Billet invité.
Un plan « B » reposant sur le cantonnement des réfugiés en Grèce existe-t-il ou non ? Angela Merkel en a hier soir dénié l’existence à la télévision pour réaffirmer sa politique, mais d’après le Wall Street Journal de ce matin la Commission en aurait secrètement élaboré un de cet ordre. Quoi qu’il en soit, cela en prend pratiquement le chemin et les commentaires vont bon train sur le thème que la quasi fermeture de la frontière macédonienne arrange en réalité tout le monde (sauf les Grecs)!
« Pouvez-vous sérieusement croire que les pays de l’euro ont combattu jusqu’au dernier pour que la Grèce reste dans l’euro (…), pour qu’un an plus tard on laisse la Grèce plonger dans le chaos ? » s’est exclamée une chancelière de plus en plus isolée. Celle-ci continue d’attendre du sommet du 7 mars – qui a tout de la dernière chance – un engagement renforcé du gouvernement turc de combattre les embarquements clandestins des réfugiés et de l’intervention de la flotte de l’OTAN une diminution de leurs traversées de la mer Égée, mais n’est-ce pas illusoire ?
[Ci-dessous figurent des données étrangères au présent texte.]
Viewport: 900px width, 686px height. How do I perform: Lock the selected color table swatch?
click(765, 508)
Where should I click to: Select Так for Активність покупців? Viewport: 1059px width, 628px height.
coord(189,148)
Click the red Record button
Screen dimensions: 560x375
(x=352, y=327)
Une course contre la montre est engagée en Grèce, qui est déjà dépassée par le nombre des réfugiés qui s’y trouvent coincés. Au rythme où ils débarquent des îles, prédit pour s’accentuer avec l’arrivée du printemps, comment ce pays déjà très éprouvé par l’austérité qui lui a été imposée pourra-t-il y faire face ? Suffira-t-il de lui accorder une aumône financière ?
La propagation de la crise s’arrêterait-elle pour autant ? Les autorités italiennes ont déjà commencé à prendre des dispositions dans la région des Pouilles, qui est séparée de la Grèce par une mer Adriatique en tous temps dure et agitée. L’ouverture d’une telle route conduirait inévitablement les autorités suisses et françaises à instaurer le contrôle de leur frontière, sur le modèle des pays de la Route des Balkans, et les autrichiennes à élargir le leur à la frontière italienne. Petit à petit, l’espace Schengen continuerait à se réduire sans perspective de réouverture, même à échéance de deux ans au plus tard comme la réglementation de Dublin le veut.
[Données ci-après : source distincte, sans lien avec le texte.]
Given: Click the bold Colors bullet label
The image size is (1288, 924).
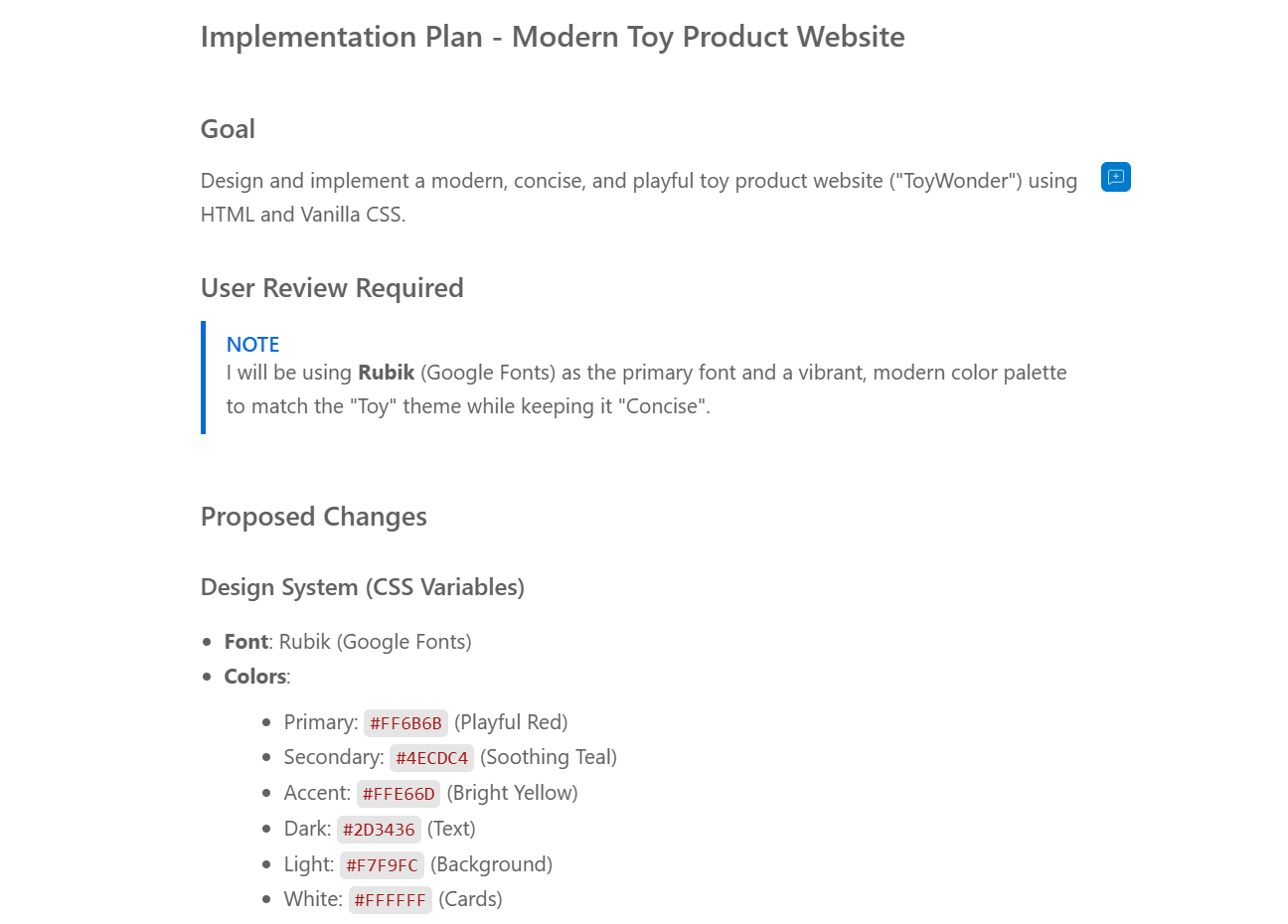Looking at the screenshot, I should [255, 677].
Ce que la crise de l’euro, contenue par la BCE, n’est pas parvenue à accomplir, celle des réfugiés y parvient. Si les Britanniques devaient de surcroit décider de quitter l’Union européenne, pouvant faire école dans la péninsule scandinave, le processus de désagrégation qui est bien entamé serait encore accentué. L’absence de réaction collective des dirigeants européens n’exprime pas seulement leurs divisions, qui s’accentuent, elle reflète leur profonde incapacité à formuler et à mettre en pratique une quelconque vision européenne si ce n’est de manière incantatoire.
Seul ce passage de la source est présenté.